Essa oscilação é sinal de que um único quantum de energia ia e vinha entre o qubit e o vibrador. No máximos da curva o quantum está no qubit e nos mínimos, no vibrador. Nos demais pontos, o qubit e o vibrador estão em um estado que só existe na mecânica quântica, um “estado emaranhado”. É como se o conjunto estivesse em uma combinação de estado “qubit no estado fundamental e vibrador excitado” e “qubit excitado e vibrador no estado fundamental”. Em outras palavras, é como se o oscilador estivesse em dois estados de movimento ao mesmo tempo.
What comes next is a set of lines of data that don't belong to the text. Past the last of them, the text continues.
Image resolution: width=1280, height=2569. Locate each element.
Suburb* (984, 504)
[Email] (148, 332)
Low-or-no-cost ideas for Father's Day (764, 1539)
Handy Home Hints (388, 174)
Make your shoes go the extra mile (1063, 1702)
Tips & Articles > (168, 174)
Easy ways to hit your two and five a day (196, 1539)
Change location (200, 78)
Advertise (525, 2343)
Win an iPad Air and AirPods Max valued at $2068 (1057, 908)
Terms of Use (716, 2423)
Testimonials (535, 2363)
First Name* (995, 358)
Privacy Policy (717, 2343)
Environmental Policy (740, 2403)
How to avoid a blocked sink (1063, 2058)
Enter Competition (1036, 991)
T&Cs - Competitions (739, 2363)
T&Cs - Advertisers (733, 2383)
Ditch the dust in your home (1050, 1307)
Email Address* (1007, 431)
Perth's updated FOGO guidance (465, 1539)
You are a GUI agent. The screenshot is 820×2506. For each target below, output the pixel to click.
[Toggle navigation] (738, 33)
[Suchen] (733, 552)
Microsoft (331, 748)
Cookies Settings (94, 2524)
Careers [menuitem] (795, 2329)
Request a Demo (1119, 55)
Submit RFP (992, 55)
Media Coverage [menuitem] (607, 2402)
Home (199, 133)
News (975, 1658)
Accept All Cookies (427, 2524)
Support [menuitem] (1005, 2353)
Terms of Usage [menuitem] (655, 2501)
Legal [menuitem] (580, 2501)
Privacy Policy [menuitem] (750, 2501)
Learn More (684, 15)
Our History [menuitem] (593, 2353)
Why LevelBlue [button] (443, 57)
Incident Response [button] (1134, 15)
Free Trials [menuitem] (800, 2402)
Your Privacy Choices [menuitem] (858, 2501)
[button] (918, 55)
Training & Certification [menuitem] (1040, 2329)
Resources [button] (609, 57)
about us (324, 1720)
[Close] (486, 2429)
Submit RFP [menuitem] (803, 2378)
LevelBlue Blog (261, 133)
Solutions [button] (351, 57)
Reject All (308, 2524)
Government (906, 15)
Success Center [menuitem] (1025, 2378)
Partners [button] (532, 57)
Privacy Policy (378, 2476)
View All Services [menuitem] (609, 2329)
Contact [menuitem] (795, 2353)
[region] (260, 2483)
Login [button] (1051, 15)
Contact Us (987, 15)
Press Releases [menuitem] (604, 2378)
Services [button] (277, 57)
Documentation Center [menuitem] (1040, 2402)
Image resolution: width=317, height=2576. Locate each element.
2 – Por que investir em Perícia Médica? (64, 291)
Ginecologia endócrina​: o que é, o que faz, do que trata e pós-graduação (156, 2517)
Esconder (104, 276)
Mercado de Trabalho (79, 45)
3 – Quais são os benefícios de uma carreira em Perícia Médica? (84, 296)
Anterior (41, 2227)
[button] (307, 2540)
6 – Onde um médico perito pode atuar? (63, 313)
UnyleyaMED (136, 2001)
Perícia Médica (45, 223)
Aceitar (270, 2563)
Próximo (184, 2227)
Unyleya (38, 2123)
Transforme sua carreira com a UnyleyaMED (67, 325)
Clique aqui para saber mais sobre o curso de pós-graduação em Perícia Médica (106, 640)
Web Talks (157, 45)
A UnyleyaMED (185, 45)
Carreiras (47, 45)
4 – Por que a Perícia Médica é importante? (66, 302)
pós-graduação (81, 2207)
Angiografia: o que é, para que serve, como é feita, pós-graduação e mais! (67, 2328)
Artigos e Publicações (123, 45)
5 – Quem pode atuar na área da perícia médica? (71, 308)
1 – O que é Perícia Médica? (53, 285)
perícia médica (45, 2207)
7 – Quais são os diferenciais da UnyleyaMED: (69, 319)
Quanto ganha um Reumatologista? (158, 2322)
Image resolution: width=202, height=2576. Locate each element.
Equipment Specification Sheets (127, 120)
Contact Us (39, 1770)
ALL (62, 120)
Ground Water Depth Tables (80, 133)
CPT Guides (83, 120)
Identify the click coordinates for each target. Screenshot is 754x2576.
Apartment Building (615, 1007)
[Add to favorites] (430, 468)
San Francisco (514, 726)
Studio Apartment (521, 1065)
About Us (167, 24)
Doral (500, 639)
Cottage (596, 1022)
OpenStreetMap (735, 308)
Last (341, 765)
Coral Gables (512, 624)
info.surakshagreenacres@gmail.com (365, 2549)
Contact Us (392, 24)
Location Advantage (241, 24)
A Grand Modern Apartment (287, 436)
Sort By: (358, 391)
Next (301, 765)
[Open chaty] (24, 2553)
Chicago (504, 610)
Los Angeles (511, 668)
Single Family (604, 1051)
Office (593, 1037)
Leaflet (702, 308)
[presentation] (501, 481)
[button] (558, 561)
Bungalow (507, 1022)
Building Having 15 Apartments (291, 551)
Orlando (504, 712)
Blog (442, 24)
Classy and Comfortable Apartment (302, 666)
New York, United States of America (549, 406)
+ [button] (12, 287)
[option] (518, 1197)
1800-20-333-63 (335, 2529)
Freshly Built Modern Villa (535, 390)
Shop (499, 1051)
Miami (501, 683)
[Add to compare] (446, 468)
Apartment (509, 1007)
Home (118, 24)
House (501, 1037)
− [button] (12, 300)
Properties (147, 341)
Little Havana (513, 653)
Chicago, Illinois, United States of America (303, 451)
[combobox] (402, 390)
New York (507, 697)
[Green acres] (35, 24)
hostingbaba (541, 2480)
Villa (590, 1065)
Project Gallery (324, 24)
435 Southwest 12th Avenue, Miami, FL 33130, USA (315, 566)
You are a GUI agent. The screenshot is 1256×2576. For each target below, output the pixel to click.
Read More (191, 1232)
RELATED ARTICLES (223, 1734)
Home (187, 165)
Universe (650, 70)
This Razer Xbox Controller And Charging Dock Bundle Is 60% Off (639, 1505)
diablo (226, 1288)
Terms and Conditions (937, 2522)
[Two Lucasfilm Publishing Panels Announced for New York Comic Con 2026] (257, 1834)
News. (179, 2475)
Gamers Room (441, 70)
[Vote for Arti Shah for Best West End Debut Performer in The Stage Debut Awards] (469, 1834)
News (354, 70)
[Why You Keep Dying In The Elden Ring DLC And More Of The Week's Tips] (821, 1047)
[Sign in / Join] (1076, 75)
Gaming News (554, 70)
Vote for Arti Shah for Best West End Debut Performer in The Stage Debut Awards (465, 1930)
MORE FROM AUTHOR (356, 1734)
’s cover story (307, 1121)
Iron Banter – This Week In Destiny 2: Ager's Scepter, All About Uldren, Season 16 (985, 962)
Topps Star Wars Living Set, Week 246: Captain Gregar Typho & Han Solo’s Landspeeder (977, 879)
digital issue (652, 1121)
Ano passado um grupo de pesquisadores do Instituto de Tecnologia da Califórnia (Caltech) fez exatamente o contrário, medindo o estado do qubit com um vibrador clássico acoplado. O resultado foi celebrado na época, pois a esperança do grupo era de reverter o processo e usar o qubit para observar o oscilador antes clássico se comportar quanticamente. Mas, seus concorrentes conterrâneos de Santa Bárbara chegaram na frente…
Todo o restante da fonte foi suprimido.